WHAT THE EXERCISE ASKS: Search the records for the string "three", then copy each line where it appears.

*** TASK INPUT Section Begins ***

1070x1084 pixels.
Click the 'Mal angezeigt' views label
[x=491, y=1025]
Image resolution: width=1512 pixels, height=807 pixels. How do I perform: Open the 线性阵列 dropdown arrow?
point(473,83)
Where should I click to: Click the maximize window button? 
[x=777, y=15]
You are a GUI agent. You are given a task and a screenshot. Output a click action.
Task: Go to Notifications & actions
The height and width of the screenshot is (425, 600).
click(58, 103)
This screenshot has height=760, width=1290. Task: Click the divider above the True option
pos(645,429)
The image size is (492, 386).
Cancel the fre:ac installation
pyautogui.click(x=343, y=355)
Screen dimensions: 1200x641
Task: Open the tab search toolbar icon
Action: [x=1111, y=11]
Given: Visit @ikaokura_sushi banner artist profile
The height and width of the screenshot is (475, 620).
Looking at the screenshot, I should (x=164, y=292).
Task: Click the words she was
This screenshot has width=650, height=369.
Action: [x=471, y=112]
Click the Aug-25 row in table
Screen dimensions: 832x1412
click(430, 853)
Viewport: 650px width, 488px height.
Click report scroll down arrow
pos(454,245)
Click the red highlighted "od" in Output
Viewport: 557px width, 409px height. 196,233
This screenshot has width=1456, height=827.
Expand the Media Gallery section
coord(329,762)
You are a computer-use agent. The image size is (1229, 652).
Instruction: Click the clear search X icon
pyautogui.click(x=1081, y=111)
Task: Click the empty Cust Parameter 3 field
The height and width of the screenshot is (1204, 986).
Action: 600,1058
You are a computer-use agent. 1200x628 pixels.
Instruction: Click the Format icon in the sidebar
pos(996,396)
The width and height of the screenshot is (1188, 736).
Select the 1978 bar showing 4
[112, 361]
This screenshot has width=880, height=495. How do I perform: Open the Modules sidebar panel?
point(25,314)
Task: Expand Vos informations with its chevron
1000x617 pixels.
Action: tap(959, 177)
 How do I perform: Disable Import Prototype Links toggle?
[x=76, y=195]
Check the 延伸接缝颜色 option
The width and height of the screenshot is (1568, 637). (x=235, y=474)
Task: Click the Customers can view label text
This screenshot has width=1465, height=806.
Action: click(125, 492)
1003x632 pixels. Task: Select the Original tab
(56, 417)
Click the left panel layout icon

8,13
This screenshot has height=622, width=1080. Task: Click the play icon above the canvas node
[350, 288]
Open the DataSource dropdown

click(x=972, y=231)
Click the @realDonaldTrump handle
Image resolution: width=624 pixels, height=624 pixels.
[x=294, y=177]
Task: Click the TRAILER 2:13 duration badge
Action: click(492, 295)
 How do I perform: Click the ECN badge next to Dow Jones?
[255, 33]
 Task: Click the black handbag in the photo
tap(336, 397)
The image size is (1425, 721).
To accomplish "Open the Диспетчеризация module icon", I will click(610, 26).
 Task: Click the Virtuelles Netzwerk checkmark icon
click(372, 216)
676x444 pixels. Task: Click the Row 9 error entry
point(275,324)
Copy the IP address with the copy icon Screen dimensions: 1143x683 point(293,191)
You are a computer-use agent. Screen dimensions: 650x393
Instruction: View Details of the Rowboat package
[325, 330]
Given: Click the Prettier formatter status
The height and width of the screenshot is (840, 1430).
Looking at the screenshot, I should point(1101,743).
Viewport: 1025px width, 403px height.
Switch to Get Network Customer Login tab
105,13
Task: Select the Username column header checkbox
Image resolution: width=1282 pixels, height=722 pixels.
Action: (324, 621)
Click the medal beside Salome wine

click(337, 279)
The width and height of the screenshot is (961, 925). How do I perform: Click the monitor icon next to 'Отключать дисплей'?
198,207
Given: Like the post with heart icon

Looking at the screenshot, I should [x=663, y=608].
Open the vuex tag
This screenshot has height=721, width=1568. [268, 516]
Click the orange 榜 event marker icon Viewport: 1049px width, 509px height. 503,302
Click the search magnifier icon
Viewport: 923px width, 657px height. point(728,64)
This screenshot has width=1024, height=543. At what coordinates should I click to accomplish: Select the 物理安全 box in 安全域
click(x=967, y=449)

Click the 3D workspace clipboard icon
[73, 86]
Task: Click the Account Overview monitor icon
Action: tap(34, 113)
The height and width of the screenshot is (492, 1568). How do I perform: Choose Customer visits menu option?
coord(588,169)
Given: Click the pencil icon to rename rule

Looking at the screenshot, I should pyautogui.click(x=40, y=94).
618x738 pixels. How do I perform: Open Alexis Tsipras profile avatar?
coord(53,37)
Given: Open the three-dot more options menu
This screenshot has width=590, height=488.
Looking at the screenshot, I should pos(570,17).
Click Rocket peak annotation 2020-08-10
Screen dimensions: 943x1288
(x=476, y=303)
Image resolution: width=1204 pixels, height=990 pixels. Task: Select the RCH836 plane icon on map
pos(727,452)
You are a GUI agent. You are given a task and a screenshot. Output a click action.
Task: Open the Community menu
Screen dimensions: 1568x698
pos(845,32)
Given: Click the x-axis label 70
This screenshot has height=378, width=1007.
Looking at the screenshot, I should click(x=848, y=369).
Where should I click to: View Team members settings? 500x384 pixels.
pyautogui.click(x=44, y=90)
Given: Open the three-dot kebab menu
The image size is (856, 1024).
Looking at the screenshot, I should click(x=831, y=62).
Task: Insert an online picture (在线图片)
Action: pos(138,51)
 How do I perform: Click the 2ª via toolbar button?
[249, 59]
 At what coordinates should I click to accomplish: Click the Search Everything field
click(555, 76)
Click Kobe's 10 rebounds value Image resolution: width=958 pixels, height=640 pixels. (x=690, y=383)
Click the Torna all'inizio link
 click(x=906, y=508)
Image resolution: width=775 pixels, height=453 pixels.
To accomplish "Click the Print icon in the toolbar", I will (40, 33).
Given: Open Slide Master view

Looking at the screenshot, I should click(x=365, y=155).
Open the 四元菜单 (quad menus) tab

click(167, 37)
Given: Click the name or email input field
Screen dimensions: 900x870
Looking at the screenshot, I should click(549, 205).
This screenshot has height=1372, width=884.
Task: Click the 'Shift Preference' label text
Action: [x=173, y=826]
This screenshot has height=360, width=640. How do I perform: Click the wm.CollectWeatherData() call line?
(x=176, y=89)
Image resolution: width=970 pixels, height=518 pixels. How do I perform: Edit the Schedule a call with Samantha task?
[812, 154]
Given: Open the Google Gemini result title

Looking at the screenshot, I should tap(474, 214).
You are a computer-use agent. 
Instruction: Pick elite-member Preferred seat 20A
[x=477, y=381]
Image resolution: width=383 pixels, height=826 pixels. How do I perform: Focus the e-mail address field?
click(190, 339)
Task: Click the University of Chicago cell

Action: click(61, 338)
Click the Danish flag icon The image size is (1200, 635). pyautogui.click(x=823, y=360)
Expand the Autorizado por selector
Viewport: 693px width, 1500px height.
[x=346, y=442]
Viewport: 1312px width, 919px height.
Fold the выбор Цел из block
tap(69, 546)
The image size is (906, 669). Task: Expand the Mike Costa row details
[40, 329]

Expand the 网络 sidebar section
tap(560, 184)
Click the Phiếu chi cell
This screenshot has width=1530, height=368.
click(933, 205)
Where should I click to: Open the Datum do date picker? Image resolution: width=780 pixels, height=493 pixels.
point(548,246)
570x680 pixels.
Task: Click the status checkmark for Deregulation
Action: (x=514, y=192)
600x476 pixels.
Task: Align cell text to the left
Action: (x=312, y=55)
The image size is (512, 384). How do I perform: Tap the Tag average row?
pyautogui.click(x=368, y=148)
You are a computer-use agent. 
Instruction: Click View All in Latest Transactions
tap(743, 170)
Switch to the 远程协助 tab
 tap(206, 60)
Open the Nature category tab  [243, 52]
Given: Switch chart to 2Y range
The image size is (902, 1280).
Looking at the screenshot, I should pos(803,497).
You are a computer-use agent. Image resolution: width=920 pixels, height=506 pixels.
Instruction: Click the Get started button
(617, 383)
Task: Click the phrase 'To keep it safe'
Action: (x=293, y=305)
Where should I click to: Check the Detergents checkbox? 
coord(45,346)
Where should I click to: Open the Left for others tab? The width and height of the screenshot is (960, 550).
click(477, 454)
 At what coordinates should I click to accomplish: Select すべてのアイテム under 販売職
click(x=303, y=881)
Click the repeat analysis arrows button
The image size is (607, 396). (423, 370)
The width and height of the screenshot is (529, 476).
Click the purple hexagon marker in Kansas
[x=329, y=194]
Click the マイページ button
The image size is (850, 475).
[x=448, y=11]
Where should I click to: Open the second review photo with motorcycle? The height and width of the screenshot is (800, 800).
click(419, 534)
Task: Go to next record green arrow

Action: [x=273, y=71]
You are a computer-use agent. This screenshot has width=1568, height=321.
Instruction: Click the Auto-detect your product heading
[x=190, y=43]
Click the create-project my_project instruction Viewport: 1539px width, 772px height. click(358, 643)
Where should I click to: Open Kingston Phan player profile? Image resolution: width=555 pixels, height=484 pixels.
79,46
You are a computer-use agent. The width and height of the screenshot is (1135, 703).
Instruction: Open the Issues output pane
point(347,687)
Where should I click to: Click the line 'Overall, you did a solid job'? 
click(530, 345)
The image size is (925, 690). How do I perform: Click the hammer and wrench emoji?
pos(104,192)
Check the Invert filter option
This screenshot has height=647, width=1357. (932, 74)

*** TASK INPUT Section Ends ***

ANSWER BELOW:
Given: Open the three-dot more options menu
Given: Open the three-dot kebab menu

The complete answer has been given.